All the recent discussion surrounding guidance has underlined just how important it is for us to be more circumspect in who we take on as clients and charging what the market will bear instead of what it costs to complete the task.

I recently wrote a piece that looked at the problems with contingent charging (where nothing is charged up front or, just as bad, where a minimal or insufficient fee is requested) and asked whether its days are numbered.

Charging too little is never smart. Indeed, in the words of Barratt Homes founder Lawrie Barratt “loss leaders inevitably lead to a loss”. Ensuring all clients are profit centres is a vital step in determining who you should keep on your books or drop. As I have said before, pro bono is fine if you know that is what is happening. Finding out when it is too late is not clever.

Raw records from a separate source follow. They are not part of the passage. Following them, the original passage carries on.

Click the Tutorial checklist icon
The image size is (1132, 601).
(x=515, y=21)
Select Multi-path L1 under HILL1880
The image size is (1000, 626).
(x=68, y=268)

If we go back to the FSA’s CP 121 before the RDR, the defining point planned to signify independence was upfront fees. Then it was deferred to see if the “Menu” worked, which it did not, and so we ended up with the RDR. Adviser charging has been little more than a label swap. Admittedly, firms have thought more about their proposition but how that then links to investment committees and due diligence is anyone’s guess. In many cases there are no intentional linkages.

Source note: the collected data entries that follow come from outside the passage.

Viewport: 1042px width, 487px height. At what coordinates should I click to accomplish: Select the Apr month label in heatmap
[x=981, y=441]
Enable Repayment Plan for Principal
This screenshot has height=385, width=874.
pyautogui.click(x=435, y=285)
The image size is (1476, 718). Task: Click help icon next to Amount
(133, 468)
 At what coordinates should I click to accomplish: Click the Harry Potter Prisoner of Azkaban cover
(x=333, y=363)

Simply listing all that you do for a client is a great place to start, as you determine what should be charged in comparison with what is being charged at present. Issue a version of this list to clients and ask them to vote on their preferred elements of service: often they will see existing services as new, and new as existing. After all, if they do not want a service, why should they pay for it? Service options need some flex. If that remains the evolution process, things can only get better.

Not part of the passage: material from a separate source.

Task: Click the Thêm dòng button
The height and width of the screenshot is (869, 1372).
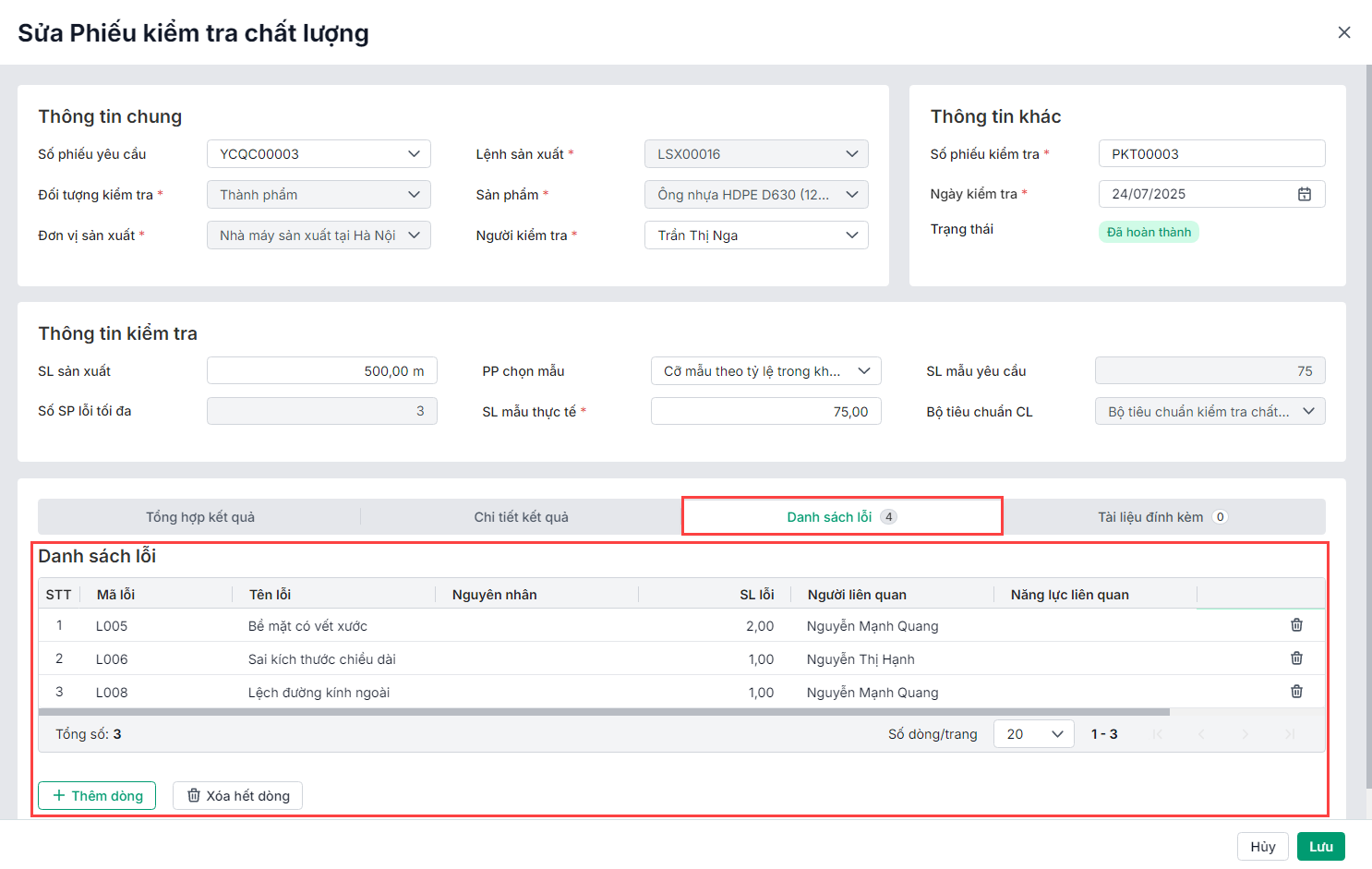Action: point(97,796)
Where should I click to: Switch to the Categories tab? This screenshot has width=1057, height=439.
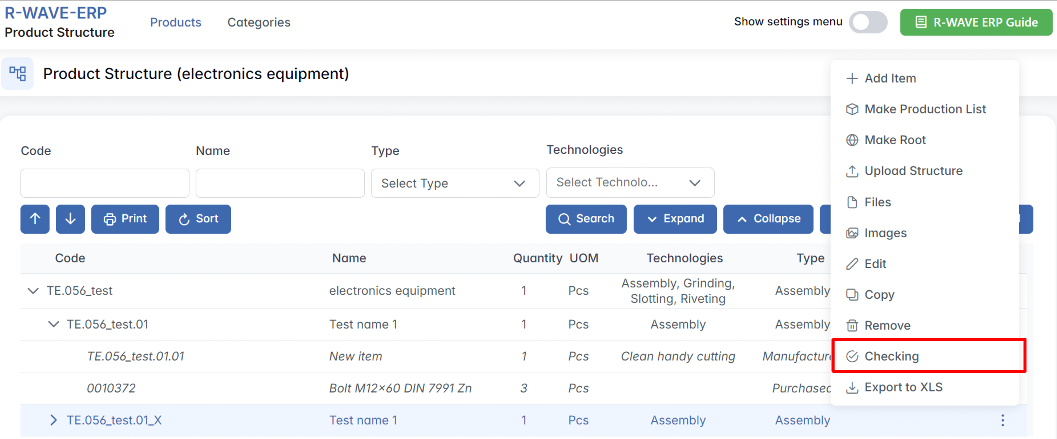[259, 22]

As the pressure inevitably mounts on charges there is no doubt that cost reduction will be the only way to hold margins at their current level. For many, that will mean outsourcing and making sure that the processes utilised either add value in the eyes of the client or reduce risk for the advisory firm itself. If tasks fail to fall into either category then they can fall away with the resulting savings.

As the new capital adequacy rules take effect I fully expect the use of outsourcing to grow exponentially. The other major change will be the recruitment of a different type of back office staff, with client management taking a central role.

Now, it is easy to focus on everyone else and forget that even principals need to review their role and their contribution to the firm. All too often principals do not delegate enough or indeed at all. Delegation needs thought for it to work well and, when it does, a business can be transformed with much less pain.

Sometimes the best evolution is for advisers to recognise they are not best employed running the business but are far better focusing on advising clients. Recognising limitations is the best starting point from which to increase the firm’s profitability. After all, does a title really matter if you own a significant part of the firm? I think not. Successful firms have everyone playing to their strengths.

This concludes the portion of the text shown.